§ **TASK INPUTS**:
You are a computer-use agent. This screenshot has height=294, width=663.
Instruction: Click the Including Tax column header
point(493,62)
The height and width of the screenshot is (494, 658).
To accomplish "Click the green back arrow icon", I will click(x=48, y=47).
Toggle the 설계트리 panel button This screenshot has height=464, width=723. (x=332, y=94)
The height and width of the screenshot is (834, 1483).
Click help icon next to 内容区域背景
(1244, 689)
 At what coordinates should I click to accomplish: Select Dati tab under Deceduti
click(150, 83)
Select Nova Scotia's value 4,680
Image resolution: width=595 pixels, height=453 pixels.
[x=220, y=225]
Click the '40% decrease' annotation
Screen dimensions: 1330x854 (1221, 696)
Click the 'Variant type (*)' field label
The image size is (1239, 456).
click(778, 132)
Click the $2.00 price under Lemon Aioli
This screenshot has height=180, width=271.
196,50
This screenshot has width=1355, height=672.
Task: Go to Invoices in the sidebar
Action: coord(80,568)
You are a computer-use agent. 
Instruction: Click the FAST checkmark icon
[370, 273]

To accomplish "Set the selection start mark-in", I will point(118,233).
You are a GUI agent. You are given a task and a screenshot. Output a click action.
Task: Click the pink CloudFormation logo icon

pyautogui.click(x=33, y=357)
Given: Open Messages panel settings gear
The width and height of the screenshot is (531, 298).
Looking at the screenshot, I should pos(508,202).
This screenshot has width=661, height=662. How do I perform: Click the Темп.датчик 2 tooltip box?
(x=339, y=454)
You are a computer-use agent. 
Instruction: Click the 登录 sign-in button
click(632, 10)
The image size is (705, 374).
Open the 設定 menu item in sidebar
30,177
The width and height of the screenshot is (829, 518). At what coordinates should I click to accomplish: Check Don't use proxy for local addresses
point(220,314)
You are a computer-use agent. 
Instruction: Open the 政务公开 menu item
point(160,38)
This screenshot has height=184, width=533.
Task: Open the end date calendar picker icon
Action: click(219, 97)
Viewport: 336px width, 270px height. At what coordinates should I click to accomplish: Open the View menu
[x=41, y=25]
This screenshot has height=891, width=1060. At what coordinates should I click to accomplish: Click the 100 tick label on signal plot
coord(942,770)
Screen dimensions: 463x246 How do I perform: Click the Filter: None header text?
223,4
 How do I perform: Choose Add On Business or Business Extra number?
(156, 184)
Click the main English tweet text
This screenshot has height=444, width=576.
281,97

§ **REQUIRED ACTION**:
The full data must appear again, retyped in every detail.

§ **YOUR SOLUTION**:
You are a computer-use agent. This screenshot has height=294, width=663.
Instruction: Click the Including Tax column header
point(493,62)
The height and width of the screenshot is (494, 658).
To accomplish "Click the green back arrow icon", I will click(x=48, y=47).
Toggle the 설계트리 panel button This screenshot has height=464, width=723. (x=332, y=94)
The height and width of the screenshot is (834, 1483).
Click help icon next to 内容区域背景
(1244, 689)
 At what coordinates should I click to accomplish: Select Dati tab under Deceduti
click(150, 83)
Select Nova Scotia's value 4,680
Image resolution: width=595 pixels, height=453 pixels.
[x=220, y=225]
Click the '40% decrease' annotation
Screen dimensions: 1330x854 (1221, 696)
Click the 'Variant type (*)' field label
The image size is (1239, 456).
click(778, 132)
Click the $2.00 price under Lemon Aioli
This screenshot has height=180, width=271.
196,50
This screenshot has width=1355, height=672.
Task: Go to Invoices in the sidebar
Action: coord(80,568)
You are a computer-use agent. 
Instruction: Click the FAST checkmark icon
[370, 273]

To accomplish "Set the selection start mark-in", I will point(118,233).
You are a GUI agent. You are given a task and a screenshot. Output a click action.
Task: Click the pink CloudFormation logo icon

pyautogui.click(x=33, y=357)
Given: Open Messages panel settings gear
The width and height of the screenshot is (531, 298).
Looking at the screenshot, I should pos(508,202).
This screenshot has width=661, height=662. How do I perform: Click the Темп.датчик 2 tooltip box?
(x=339, y=454)
You are a computer-use agent. 
Instruction: Click the 登录 sign-in button
click(632, 10)
The image size is (705, 374).
Open the 設定 menu item in sidebar
30,177
The width and height of the screenshot is (829, 518). At what coordinates should I click to accomplish: Check Don't use proxy for local addresses
point(220,314)
You are a computer-use agent. 
Instruction: Open the 政务公开 menu item
point(160,38)
This screenshot has height=184, width=533.
Task: Open the end date calendar picker icon
Action: click(219, 97)
Viewport: 336px width, 270px height. At what coordinates should I click to accomplish: Open the View menu
[x=41, y=25]
This screenshot has height=891, width=1060. At what coordinates should I click to accomplish: Click the 100 tick label on signal plot
coord(942,770)
Screen dimensions: 463x246 How do I perform: Click the Filter: None header text?
223,4
 How do I perform: Choose Add On Business or Business Extra number?
(156, 184)
Click the main English tweet text
This screenshot has height=444, width=576.
281,97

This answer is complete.